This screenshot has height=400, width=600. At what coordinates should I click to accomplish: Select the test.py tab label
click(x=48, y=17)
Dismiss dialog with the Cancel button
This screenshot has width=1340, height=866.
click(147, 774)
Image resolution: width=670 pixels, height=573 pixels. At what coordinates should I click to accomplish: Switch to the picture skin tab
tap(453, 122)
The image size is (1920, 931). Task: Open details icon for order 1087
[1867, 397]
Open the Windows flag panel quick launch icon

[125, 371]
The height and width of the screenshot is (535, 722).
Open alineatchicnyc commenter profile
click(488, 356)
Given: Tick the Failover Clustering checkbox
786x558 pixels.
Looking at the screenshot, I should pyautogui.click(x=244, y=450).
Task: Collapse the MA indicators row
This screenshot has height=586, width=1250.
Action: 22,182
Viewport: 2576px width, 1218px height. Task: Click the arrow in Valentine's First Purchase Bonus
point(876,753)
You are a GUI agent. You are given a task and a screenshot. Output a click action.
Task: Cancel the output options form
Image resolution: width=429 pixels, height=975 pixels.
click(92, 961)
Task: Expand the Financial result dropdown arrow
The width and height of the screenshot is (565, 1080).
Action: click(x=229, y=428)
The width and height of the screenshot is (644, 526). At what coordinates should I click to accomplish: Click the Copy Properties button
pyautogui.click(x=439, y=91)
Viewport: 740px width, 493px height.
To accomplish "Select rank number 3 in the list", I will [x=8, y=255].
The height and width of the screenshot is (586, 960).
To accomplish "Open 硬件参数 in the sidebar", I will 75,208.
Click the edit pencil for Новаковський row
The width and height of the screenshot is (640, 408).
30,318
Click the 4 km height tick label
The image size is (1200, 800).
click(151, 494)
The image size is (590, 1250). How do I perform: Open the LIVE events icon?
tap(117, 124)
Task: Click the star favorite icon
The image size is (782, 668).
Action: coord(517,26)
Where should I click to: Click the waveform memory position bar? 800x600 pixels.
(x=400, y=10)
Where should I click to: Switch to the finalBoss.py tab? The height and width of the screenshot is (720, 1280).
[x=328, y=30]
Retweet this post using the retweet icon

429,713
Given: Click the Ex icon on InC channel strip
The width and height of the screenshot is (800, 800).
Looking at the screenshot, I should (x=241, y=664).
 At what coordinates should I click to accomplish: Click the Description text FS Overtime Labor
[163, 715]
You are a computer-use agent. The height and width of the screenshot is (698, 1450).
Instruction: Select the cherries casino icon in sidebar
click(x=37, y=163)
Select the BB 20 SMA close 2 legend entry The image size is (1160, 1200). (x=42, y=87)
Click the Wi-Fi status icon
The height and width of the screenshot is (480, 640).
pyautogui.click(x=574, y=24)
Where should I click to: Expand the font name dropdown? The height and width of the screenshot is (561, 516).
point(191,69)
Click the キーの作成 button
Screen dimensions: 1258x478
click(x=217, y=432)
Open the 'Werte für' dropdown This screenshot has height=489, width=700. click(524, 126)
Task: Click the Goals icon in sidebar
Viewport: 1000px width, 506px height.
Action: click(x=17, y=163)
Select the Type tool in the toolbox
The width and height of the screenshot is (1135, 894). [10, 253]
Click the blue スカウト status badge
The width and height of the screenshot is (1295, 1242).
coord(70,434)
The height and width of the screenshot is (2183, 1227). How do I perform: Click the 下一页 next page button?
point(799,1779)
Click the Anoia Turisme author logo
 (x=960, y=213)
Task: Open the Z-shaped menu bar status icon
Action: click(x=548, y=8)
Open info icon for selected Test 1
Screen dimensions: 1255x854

Task prompt: Please filter the entries above down to the lines holding "Cancel" and copy them.

Answer section:
Dismiss dialog with the Cancel button
Task: Cancel the output options form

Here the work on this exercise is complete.